Sin apartar los ojos del ordenador y de los números que aparecían y desaparecían, Sachs preguntó:
– ¿Qué quieres decir?
– Me refiero a esta tensión que hay entre tú y yo.
– Por tu culpa casi muere un amigo mío.
Percey sacudió la cabeza.
– No es eso -dijo muy tranquilamente-. En tu trabajo hay riesgos. Tú decides si vas a asumirlos o no. Jerry Banks no era un novato. Se trata de otra cosa: la sentí antes de que lo hirieran, la primera vez que te vi, en el cuarto de Lincoln Rhyme.
Sachs no dijo nada. Sacó el gato del compartimiento del motor y lo puso sobre una mesa. Distraída, lo cerró.
Percey colocó tres piezas más en sus respectivos lugares con la misma desgana y precisión que un director de orquesta manejando la batuta. Sus manos eran verdaderamente mágicas. Por fin siguió:
– Es por él, ¿verdad?
– ¿A quién te refieres?
– Sabes a quién. A Lincoln Rhyme.
– ¿Piensas que estoy celosa? -Sachs rió.
– Sí, así es.
– Es ridículo.
– Hay algo más que trabajo entre vosotros dos. Creo que estás enamorada de él.
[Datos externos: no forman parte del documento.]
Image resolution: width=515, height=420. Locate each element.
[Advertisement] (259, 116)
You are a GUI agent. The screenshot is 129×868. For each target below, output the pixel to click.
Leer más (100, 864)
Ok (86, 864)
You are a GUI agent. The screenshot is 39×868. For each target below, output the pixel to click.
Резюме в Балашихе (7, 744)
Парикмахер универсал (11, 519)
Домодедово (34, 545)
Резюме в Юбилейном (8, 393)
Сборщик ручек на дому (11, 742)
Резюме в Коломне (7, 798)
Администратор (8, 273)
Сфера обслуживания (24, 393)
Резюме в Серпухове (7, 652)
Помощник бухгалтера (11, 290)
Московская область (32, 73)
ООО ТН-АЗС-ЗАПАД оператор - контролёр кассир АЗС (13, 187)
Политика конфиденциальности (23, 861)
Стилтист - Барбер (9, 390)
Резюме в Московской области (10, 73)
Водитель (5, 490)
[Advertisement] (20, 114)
– Por supuesto que no. Es una locura.
Percey le lanzó una mirada cargada de intención y luego enrolló cuidadosamente el cable sobrante y lo guardó en un rincón del compartimiento del motor.
– Sólo siento respeto por su talento, eso es todo.
Percey se señaló con una mano manchada de grasa.
– Vamos, Amelia, mírame. Sería una amante horrible. Soy pequeña, soy mandona, no soy guapa.
– Tú eres… -empezó a decir Sachs.
– ¿Vas a empezar con el cuento del patito feo? -la interrumpió Percey-. Ya sabes, ése que todos creían que era feo hasta que se convirtió en cisne. Lo leí un millón de veces en mi infancia. Pero nunca me convertí en cisne. Quizá por eso aprendí a volar -dijo con una fría sonrisa-, pero no es lo mismo. Además -continuó-, soy viuda. Acabo de perder a mi marido. No estoy en absoluto interesada en otra persona.
– Lo siento -se disculpó Sachs lentamente, pues no tenía ninguna gana de seguir con aquella conversación-, pero déjame decirte… bueno, que no pareces estar de luto realmente.
– ¿Por qué? ¿Porque me esfuerzo para que mi compañía siga funcionando?
– No, hay algo más -contestó Sachs cauta-. ¿No es cierto?
– Ed y yo nos sentíamos increíblemente compenetrados -le confió Percey a Sachs-. Eramos marido y mujer, amigos y socios… Y sí, él estaba saliendo con otra.
Instintivamente, Sachs se volvió hacia la oficina de Hudson Air.